Da ist man dann nahe bei der Machiavellischen Philosophie: Wenn es dem Staatsziel als der alles entscheidenden politischen Maxime der Staatslenker dient, dann hat das Staatshandeln Vorrang vor allen anderen Interessen, auch wenn sie der individuellen Vernunft und der ökonomischen Ratio widersprechen und dabei Moral- und Rechtsvorschriften verletzen. Also auch, wenn sie den Grundprinzipien einer  Wertegemeinschaft und einer Rechtsgemeinschaft zuwiderlaufen: Staatliche Macht kappt, wenn es politisch opportun erscheint, die Bindung an Recht und Moral. Unübersehbar ist, dass die EU und insbesondere die Euro-Zone diesbezüglich auf die abschüssige Bahn Machiavellischer Entwertung fundamentaler Rechtsregeln durch zunehmende gravierende Rechtsverstöße der Politikakteure geraten ist, an der sich auch EZB und IWF signifikant beteiligen. Machiavelli bemächtigt sich zunehmend Europas! Man fragt sich, warum das so ist.
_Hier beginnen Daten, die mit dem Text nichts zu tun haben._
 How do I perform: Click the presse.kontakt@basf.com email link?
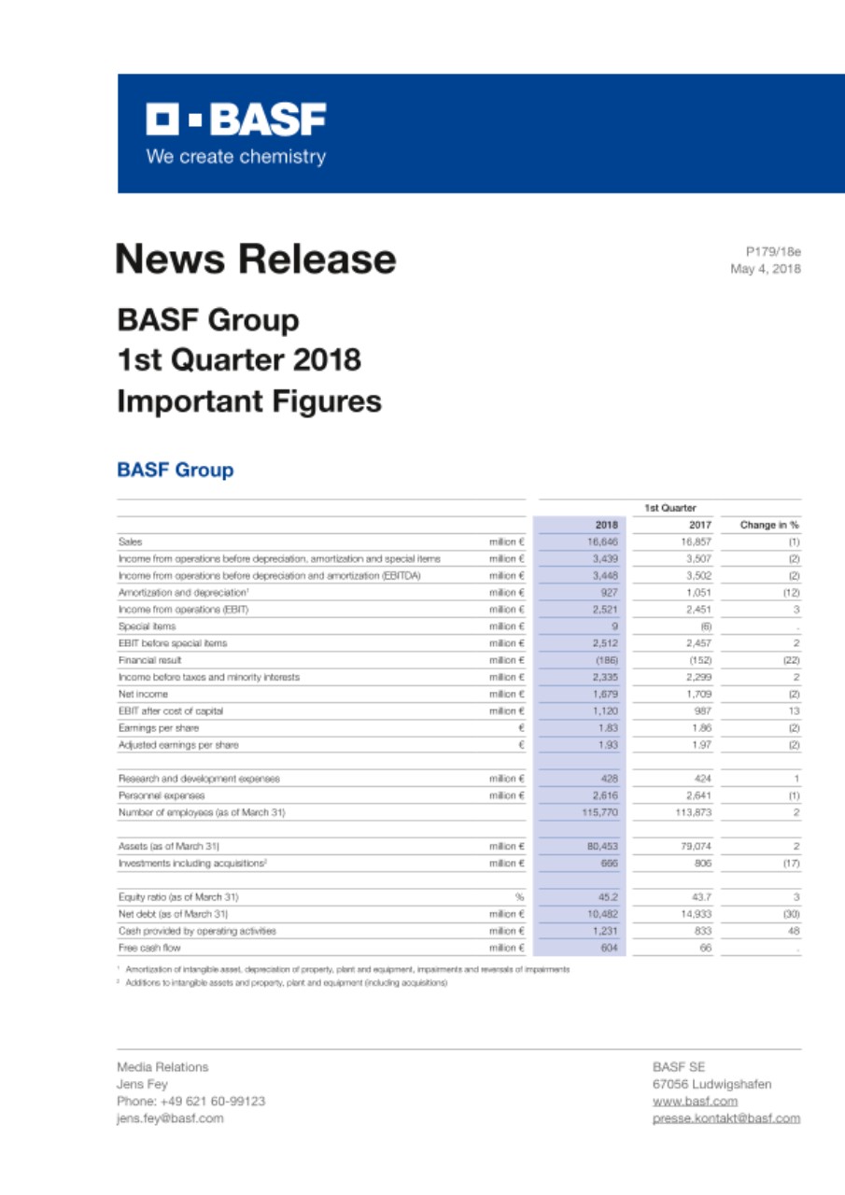coord(725,1118)
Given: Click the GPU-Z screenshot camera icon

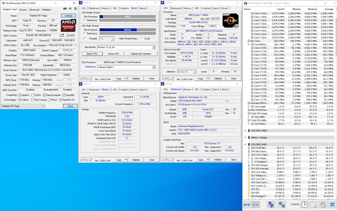Looking at the screenshot, I should coord(65,9).
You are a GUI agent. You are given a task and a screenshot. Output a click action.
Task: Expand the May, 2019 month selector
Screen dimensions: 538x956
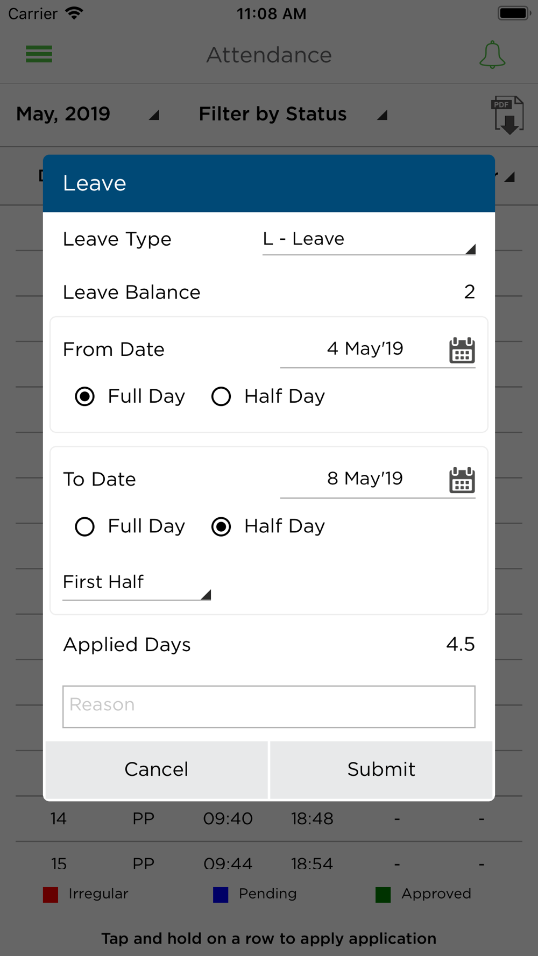88,114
Ist Griechenland systemrelevant?

Ist das kleine Land der Hellenen denn sosehr politischsystemrelevant für die EU, um die ständige und immer wieder neu pointierte Kanzlerin-Beteuerung zu rechtfertigen, sie wolle Griechenland um jeden Preis in der Euro-Zone behalten, denn wo ein Wille sei, sei auch ein Weg? Die Regierung Tsipras verkauft Griechenland natürlich als politisch systemrelevant, indem sie die Karten Russland und China aktionistisch ins strategische Erpressungs-Spiel einbringt: Man könne sich ja, wenn die europäischen Geldgeber nicht den Bedingungen der griechischen Geldnehmer gehorchten, an Russland oder China wenden. Diese Drohung wird untermauert von US-amerikanischem Druck, man dürfe Griechenland als strategisch wichtiges NATO-Mitglied nicht verlieren, das Land müsse deshalb im Euro verbleiben.
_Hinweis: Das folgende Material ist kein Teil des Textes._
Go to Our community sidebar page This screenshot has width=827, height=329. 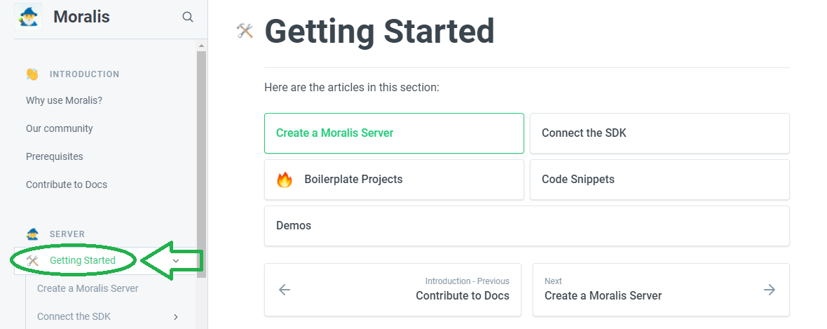tap(60, 128)
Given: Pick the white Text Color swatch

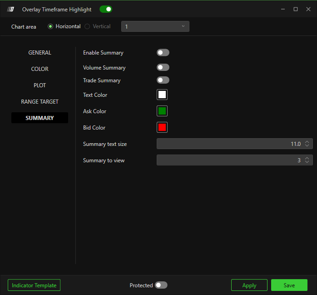Looking at the screenshot, I should click(162, 95).
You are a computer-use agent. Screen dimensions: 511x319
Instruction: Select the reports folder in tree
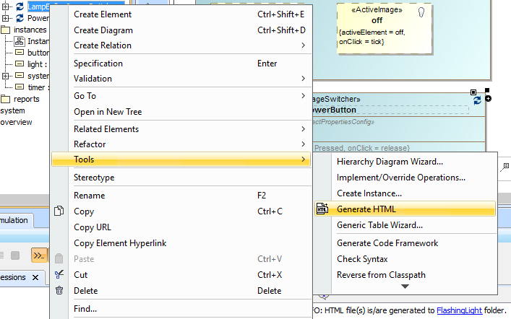(26, 99)
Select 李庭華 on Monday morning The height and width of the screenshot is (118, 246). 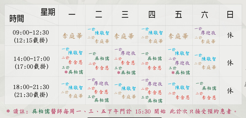click(72, 36)
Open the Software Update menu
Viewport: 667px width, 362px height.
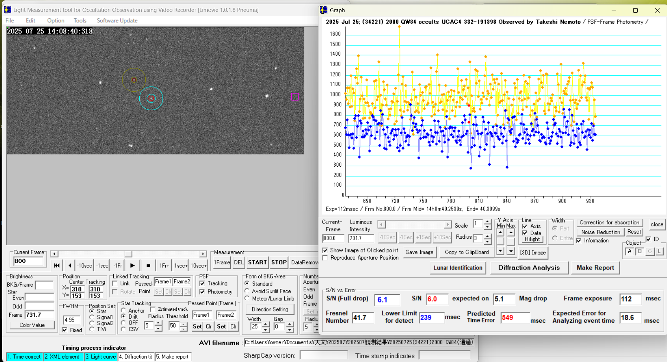click(x=117, y=20)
Griechen-Erpressung und US-Druck als Treiber der Erzeugung euro-politischer Systemrelevanz für Griechenland? Wer dieses Argument ernst nehmen will, muss wissen, dass dessen Erpressungspotential unendlich lange wirksam ist: Es gilt dann immer, wenn Griechenland in einem Monat, einem viertel und halben Jahr, in fünf oder zwanzig Jahren immer wieder neue Kredite braucht, weil es dort immer noch an Reformen mangelt: Russen und Chinesen als permanentes Drohpotential der Griechen füttern den Machiavellischen Politikgeist der EU-Politiker und treiben deren Affinität zu ständigen und immer neuen Regelverstößen und Rechtsbrüchen, um Griechenland  nicht aus dem Euro zu „verlieren“.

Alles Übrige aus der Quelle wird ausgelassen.